What the task asks: When you come to the line with "Open the 1st deposit bonus info icon", begin repeating; continue exactly through the final line of the records and include nothing from before.

Data:
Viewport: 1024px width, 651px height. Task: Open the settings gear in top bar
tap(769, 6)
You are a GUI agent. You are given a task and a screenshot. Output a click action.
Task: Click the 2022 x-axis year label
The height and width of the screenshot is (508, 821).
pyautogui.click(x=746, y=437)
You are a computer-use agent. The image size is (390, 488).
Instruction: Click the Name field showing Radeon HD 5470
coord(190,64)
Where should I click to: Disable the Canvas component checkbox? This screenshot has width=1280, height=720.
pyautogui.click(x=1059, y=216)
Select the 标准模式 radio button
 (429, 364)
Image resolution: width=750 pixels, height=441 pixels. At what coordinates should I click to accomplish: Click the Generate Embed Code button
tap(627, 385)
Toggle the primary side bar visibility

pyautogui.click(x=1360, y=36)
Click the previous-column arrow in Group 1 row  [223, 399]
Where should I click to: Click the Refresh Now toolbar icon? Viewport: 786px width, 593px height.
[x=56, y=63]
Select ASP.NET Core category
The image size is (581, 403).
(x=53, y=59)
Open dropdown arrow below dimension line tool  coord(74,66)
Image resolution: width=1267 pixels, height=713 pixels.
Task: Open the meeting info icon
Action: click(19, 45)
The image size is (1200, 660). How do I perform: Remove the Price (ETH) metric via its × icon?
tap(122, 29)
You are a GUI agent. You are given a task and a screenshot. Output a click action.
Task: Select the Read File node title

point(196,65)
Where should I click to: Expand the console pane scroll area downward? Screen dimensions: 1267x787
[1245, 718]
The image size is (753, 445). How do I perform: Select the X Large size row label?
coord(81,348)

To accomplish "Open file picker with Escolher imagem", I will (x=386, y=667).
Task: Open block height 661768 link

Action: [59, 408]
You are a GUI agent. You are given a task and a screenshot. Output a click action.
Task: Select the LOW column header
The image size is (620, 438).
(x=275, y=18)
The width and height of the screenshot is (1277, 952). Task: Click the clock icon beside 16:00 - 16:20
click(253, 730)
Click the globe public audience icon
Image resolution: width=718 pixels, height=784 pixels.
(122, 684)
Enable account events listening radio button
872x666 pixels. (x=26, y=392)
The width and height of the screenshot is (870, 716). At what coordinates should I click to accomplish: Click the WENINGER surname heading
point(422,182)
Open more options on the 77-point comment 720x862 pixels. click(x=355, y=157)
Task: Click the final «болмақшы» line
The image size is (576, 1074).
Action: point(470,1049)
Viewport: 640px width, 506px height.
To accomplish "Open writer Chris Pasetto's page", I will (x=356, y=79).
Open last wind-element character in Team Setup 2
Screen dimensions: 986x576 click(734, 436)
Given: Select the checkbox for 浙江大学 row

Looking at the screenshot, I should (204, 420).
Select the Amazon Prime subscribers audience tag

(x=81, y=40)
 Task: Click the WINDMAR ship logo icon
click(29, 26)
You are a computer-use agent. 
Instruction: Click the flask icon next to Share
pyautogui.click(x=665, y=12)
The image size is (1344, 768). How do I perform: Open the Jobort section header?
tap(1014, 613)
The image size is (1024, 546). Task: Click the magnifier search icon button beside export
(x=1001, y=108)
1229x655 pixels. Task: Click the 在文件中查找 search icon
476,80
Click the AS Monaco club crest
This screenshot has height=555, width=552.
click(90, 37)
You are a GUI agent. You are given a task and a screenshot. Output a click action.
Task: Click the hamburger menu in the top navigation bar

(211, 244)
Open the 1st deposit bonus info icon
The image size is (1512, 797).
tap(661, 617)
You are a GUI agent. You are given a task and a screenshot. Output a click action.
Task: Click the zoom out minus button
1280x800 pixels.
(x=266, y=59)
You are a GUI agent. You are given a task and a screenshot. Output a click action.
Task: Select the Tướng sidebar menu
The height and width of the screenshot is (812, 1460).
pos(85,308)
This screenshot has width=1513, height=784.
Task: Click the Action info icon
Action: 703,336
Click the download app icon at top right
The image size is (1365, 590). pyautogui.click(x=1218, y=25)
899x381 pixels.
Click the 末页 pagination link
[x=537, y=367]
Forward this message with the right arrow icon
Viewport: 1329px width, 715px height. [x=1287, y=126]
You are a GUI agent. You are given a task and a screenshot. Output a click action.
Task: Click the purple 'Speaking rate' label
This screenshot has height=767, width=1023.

Answer section:
Open the 1st deposit bonus info icon
The image size is (1512, 797).
tap(661, 617)
You are a GUI agent. You are given a task and a screenshot. Output a click action.
Task: Click the zoom out minus button
1280x800 pixels.
(x=266, y=59)
You are a GUI agent. You are given a task and a screenshot. Output a click action.
Task: Select the Tướng sidebar menu
The height and width of the screenshot is (812, 1460).
pos(85,308)
This screenshot has width=1513, height=784.
Task: Click the Action info icon
Action: 703,336
Click the download app icon at top right
The image size is (1365, 590). pyautogui.click(x=1218, y=25)
899x381 pixels.
Click the 末页 pagination link
[x=537, y=367]
Forward this message with the right arrow icon
Viewport: 1329px width, 715px height. [x=1287, y=126]
You are a GUI agent. You are given a task and a screenshot. Output a click action.
Task: Click the purple 'Speaking rate' label
This screenshot has height=767, width=1023.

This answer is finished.